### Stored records
◆ ◆ ◆ ◆
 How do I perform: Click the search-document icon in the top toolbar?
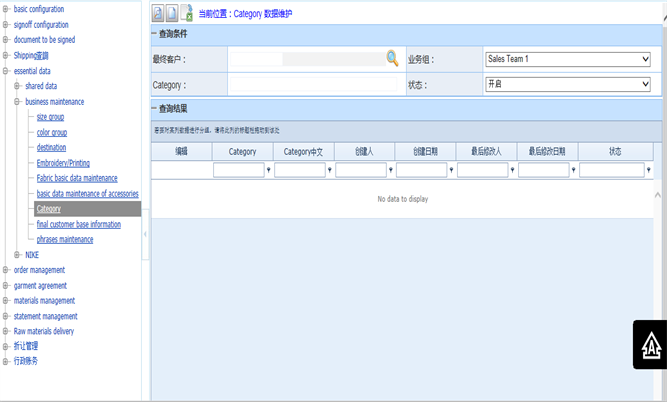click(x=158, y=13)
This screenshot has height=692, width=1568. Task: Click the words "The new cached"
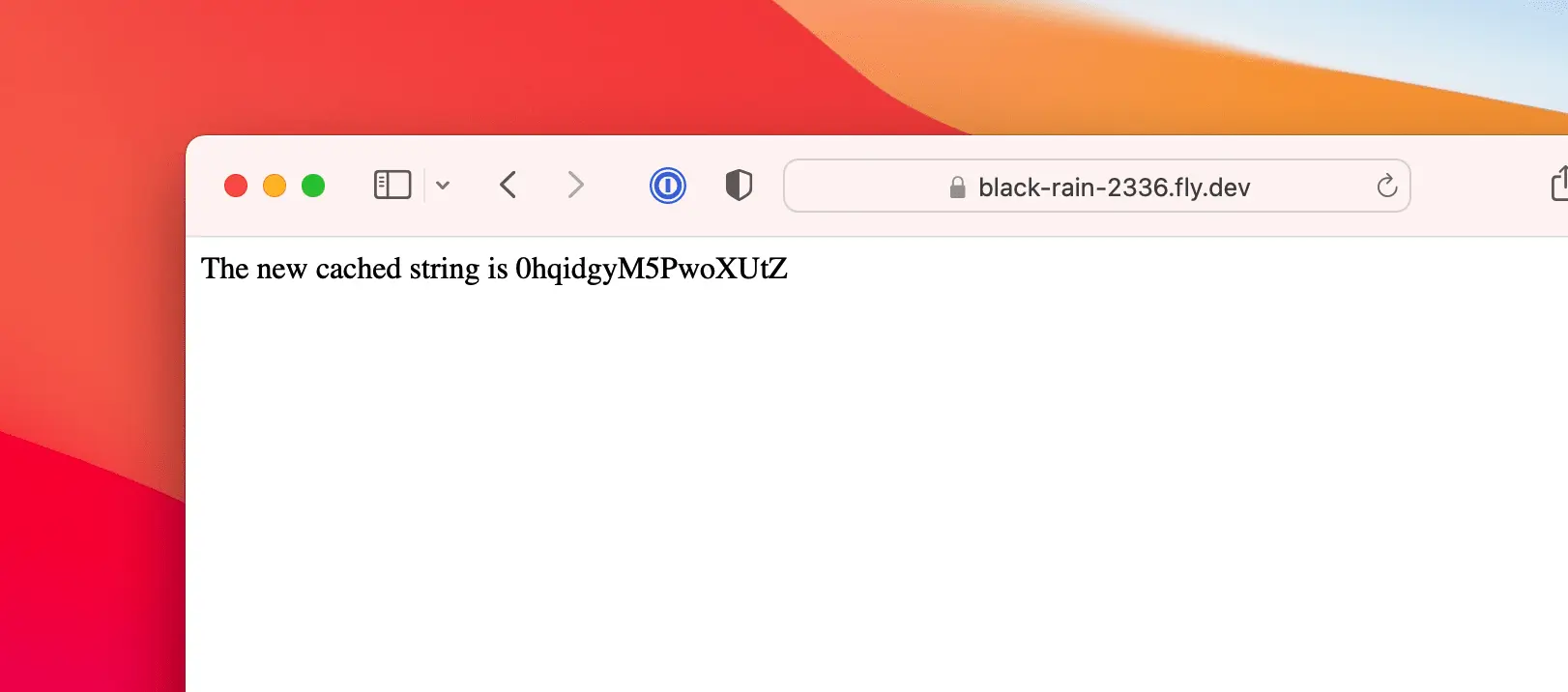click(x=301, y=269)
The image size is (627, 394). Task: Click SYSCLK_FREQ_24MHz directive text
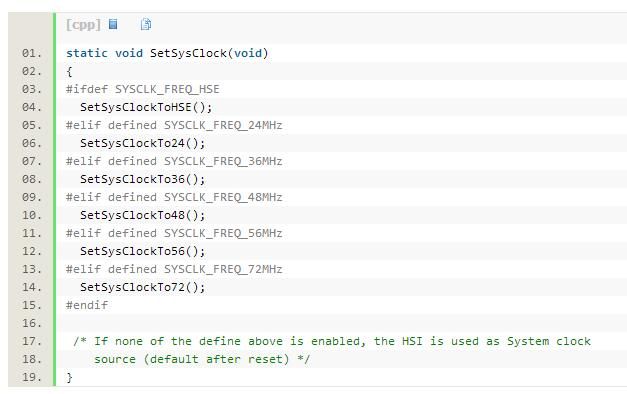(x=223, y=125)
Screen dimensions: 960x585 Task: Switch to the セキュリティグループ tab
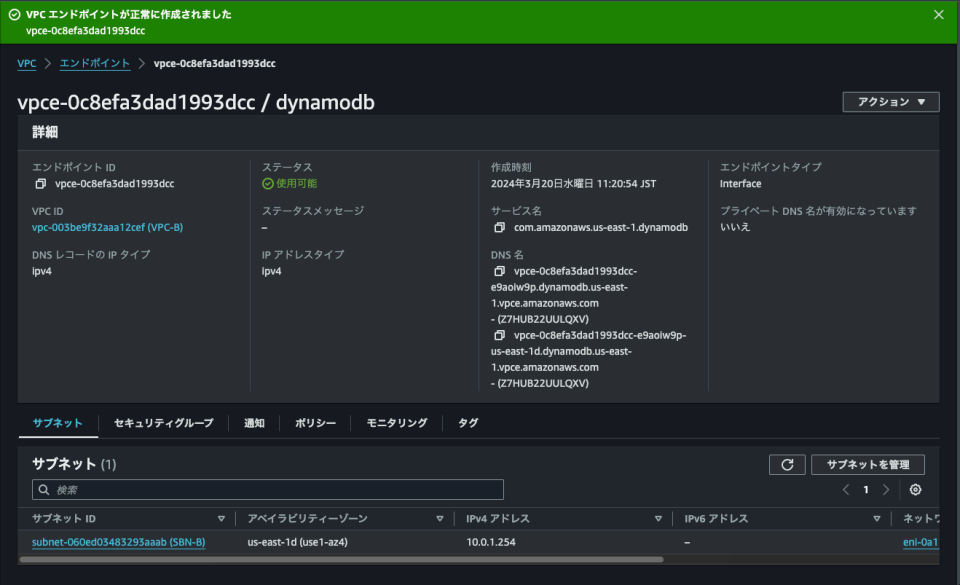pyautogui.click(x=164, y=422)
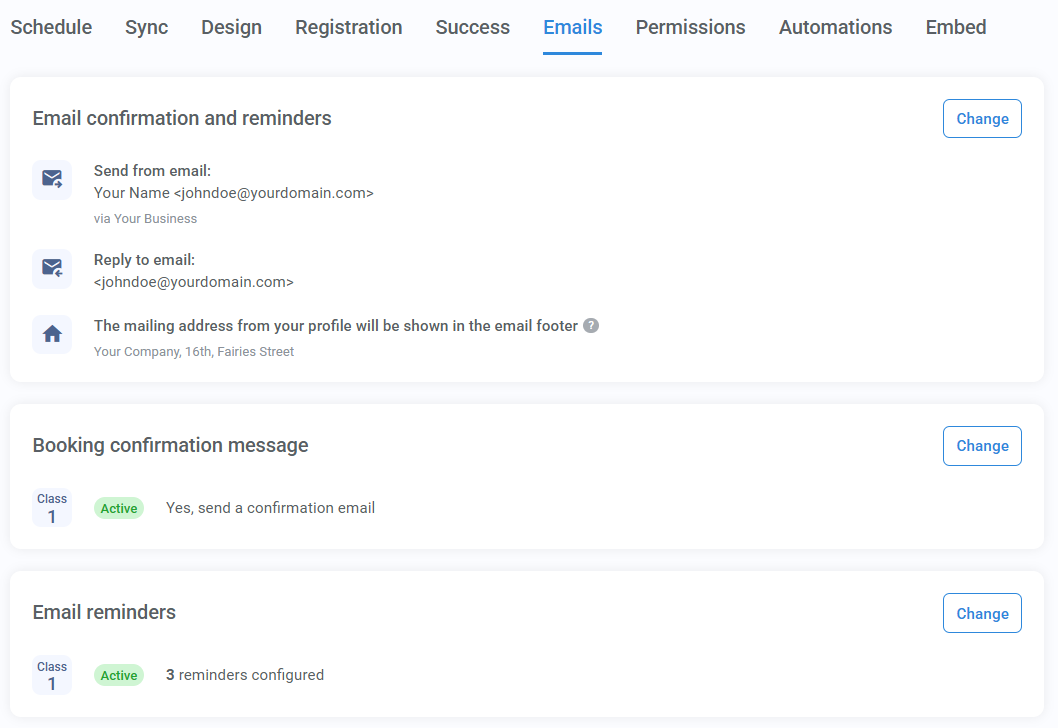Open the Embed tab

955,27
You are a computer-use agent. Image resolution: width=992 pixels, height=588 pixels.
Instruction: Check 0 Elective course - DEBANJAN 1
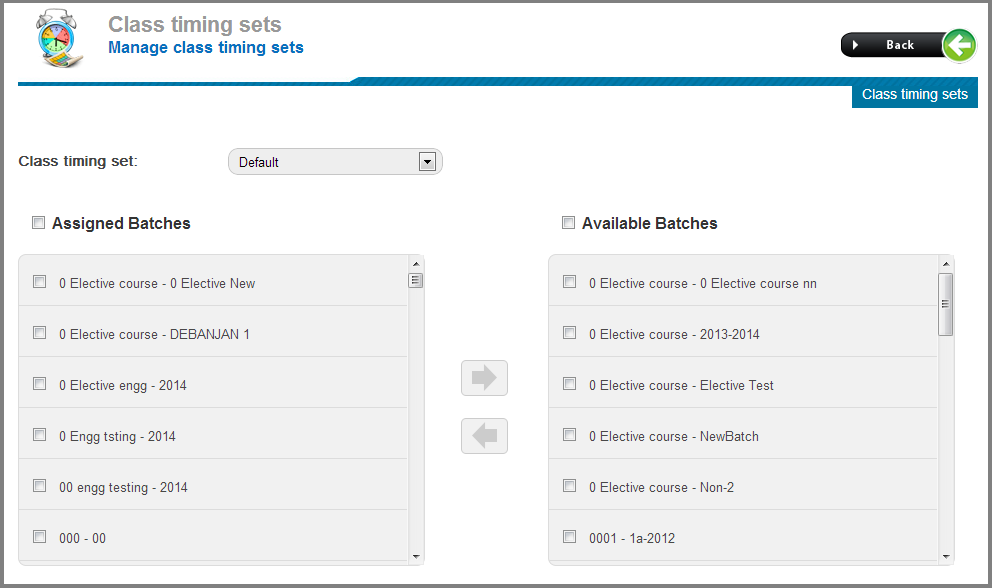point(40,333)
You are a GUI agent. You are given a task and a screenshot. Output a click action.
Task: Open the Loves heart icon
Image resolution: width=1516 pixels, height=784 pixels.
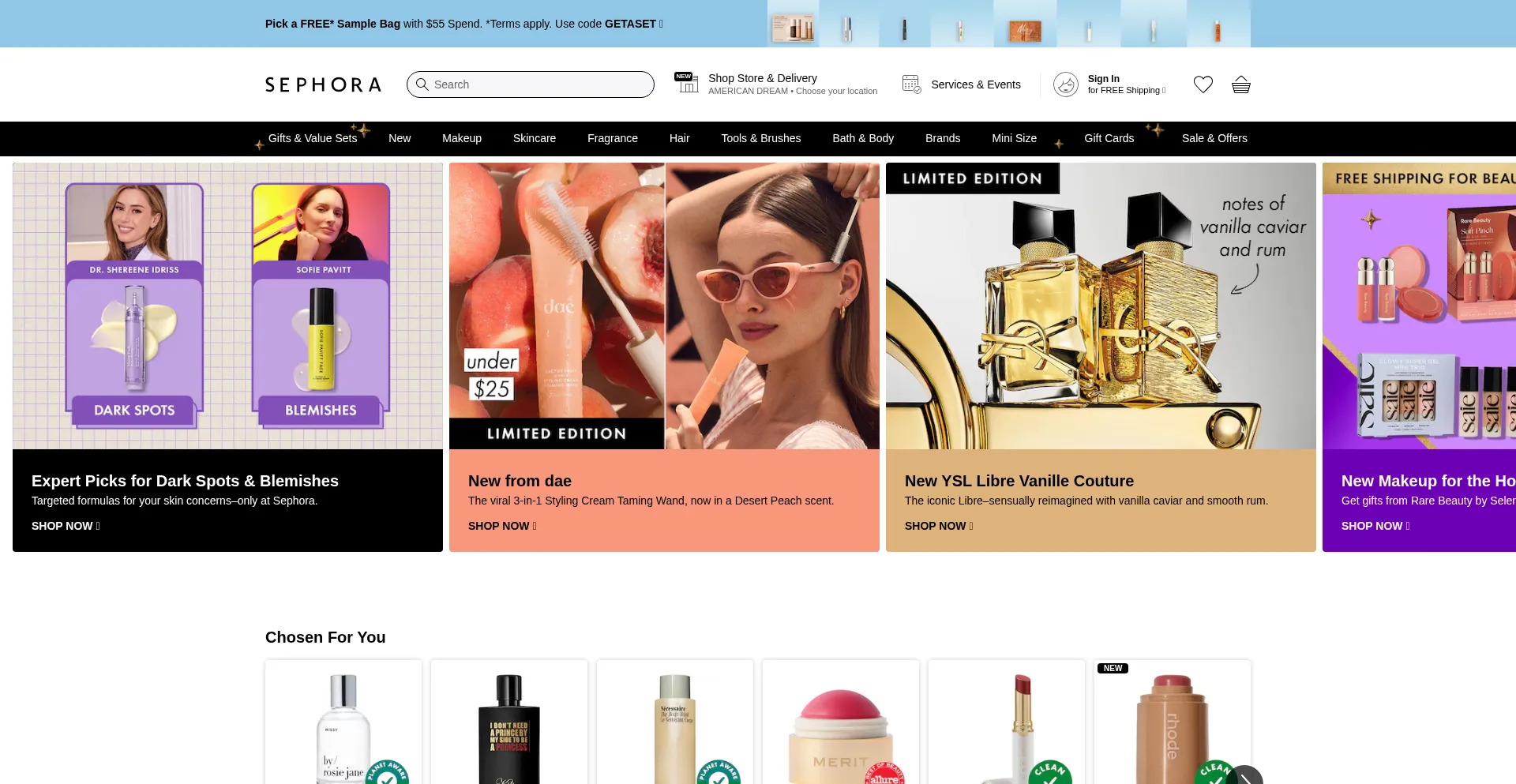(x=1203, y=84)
◆ ◆ ◆ ◆
Could you write out, word for word, the lines from the one containing "This screenshot has" through the last line of the records, leaving out the pictures?

### Task answer
This screenshot has height=692, width=1568. Task: Click the words "The new cached"
click(x=301, y=269)
The image size is (627, 394). Task: Click SYSCLK_FREQ_24MHz directive text
(x=223, y=125)
Screen dimensions: 960x585 Task: Switch to the セキュリティグループ tab
pyautogui.click(x=164, y=422)
Open the Embed tab

955,27
You are a computer-use agent. Image resolution: width=992 pixels, height=588 pixels.
Instruction: Check 0 Elective course - DEBANJAN 1
point(40,333)
You are a GUI agent. You are given a task and a screenshot. Output a click action.
Task: Open the Loves heart icon
Image resolution: width=1516 pixels, height=784 pixels.
(x=1203, y=84)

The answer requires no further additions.